Entries taken from a collection:
========

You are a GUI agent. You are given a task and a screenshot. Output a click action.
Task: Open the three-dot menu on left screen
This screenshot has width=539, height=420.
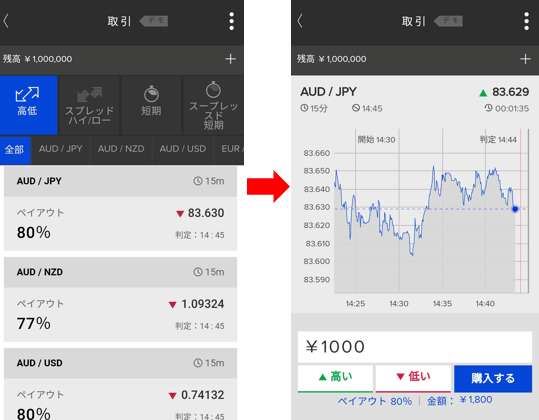pyautogui.click(x=232, y=21)
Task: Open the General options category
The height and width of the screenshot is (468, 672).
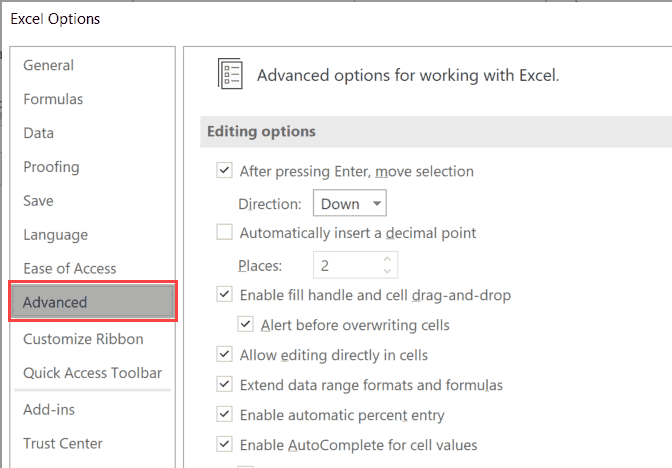Action: click(x=49, y=66)
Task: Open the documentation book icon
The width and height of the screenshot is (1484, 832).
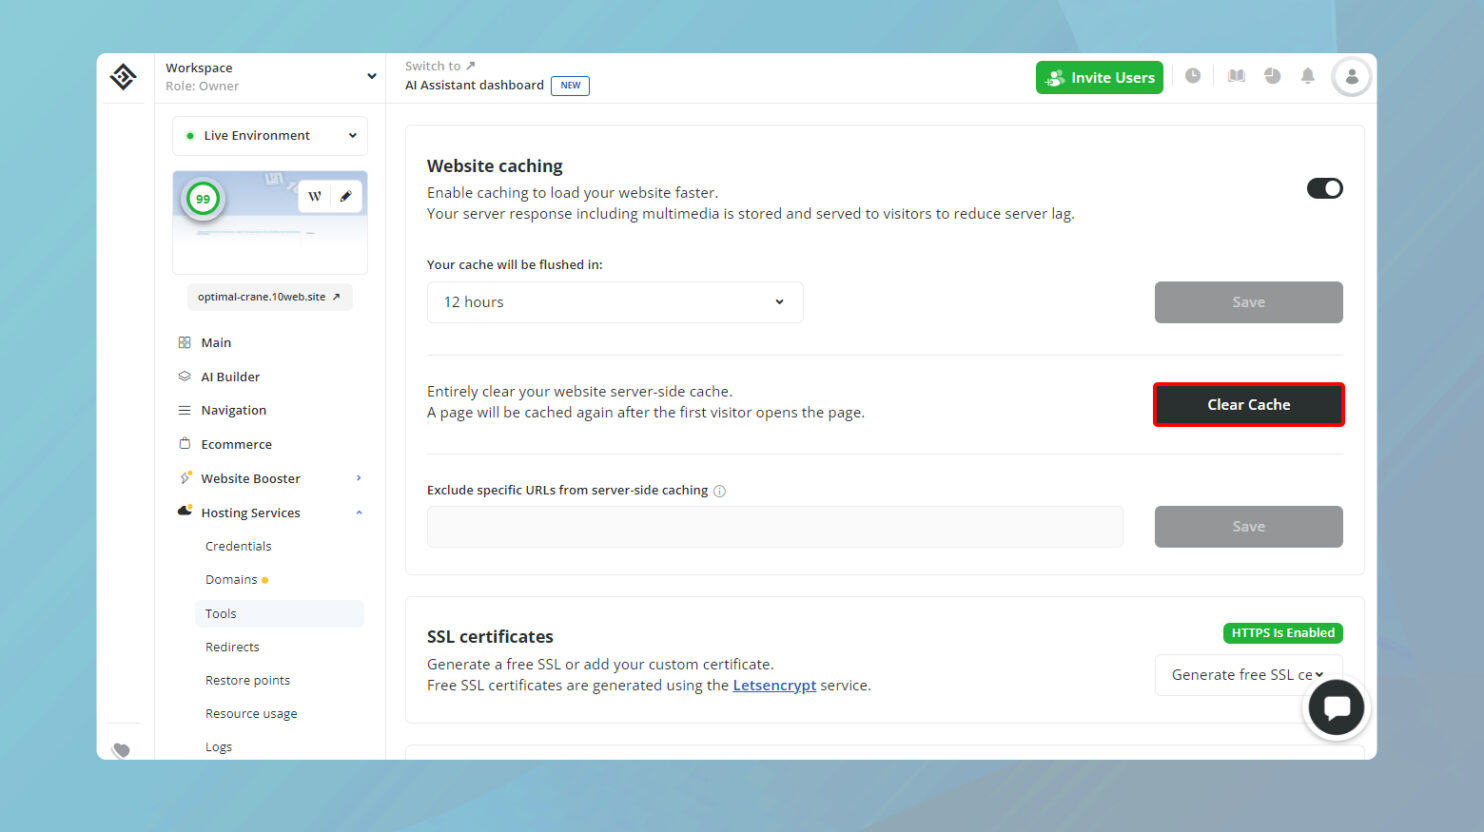Action: (x=1236, y=76)
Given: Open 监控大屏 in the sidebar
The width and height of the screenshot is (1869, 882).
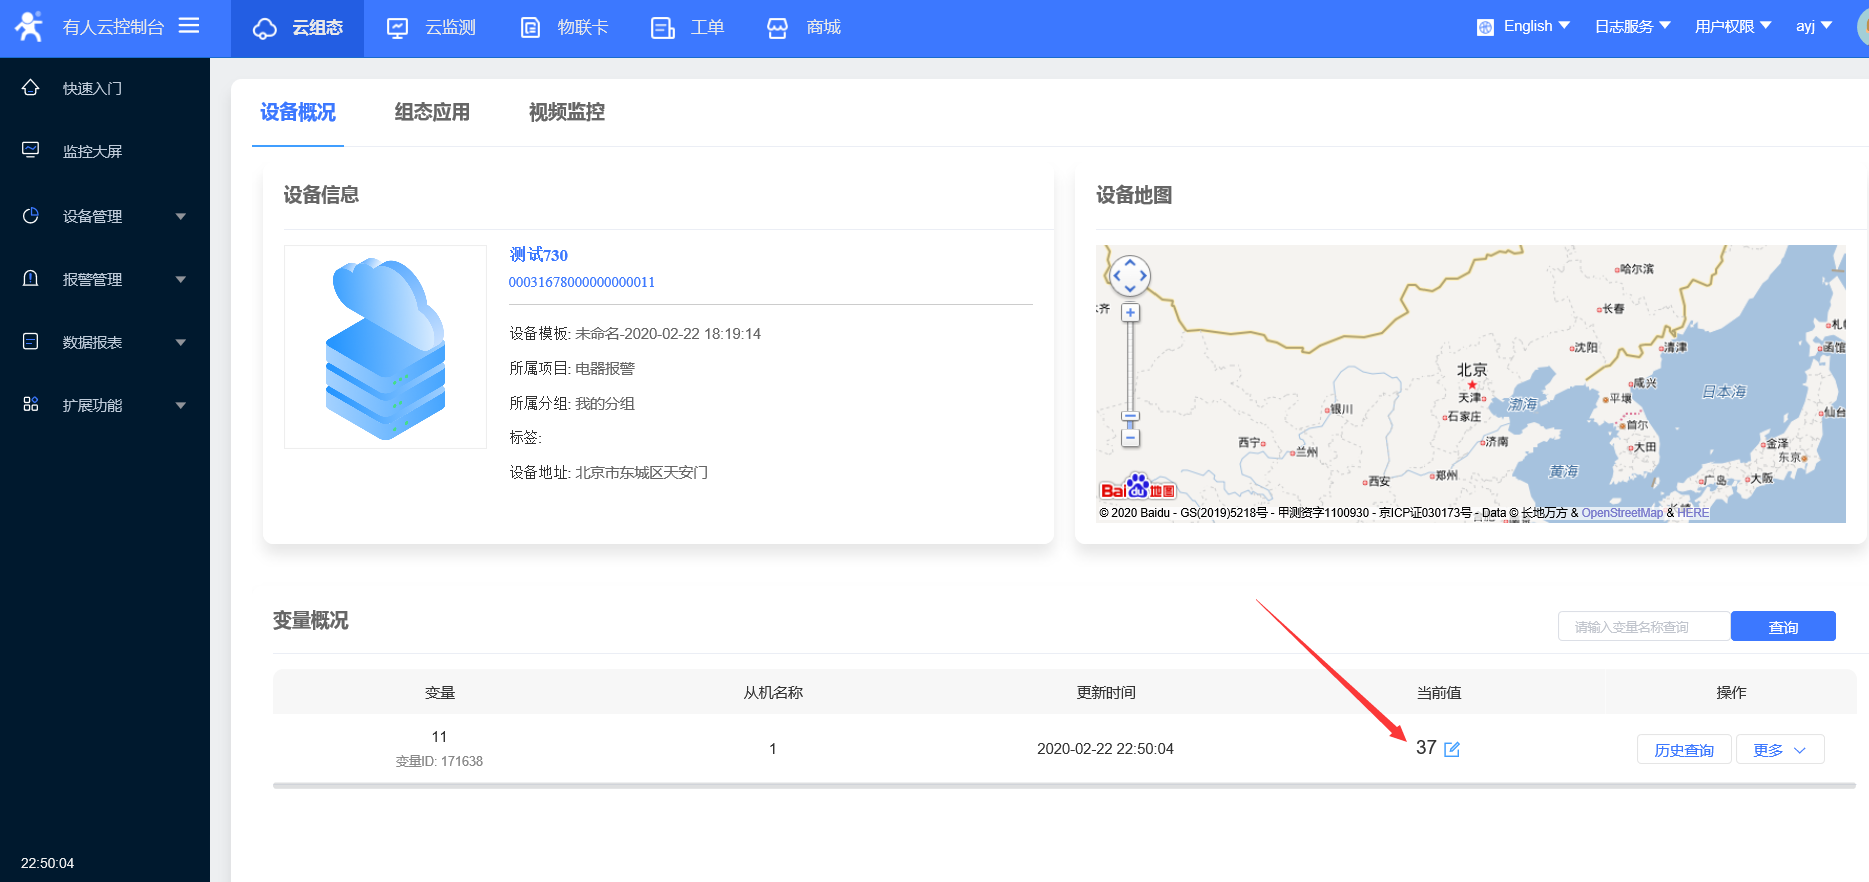Looking at the screenshot, I should [92, 152].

========

**Instructions to follow:** Please copy only the lines from the one that contains "The width and height of the screenshot is (1484, 832)." through the last line of the records, exactly, and keep every picture out of the copy.

**Answer to the exercise:**
The width and height of the screenshot is (1484, 832).
Action: (x=1236, y=76)
Given: Open 监控大屏 in the sidebar
The width and height of the screenshot is (1869, 882).
Looking at the screenshot, I should [92, 152].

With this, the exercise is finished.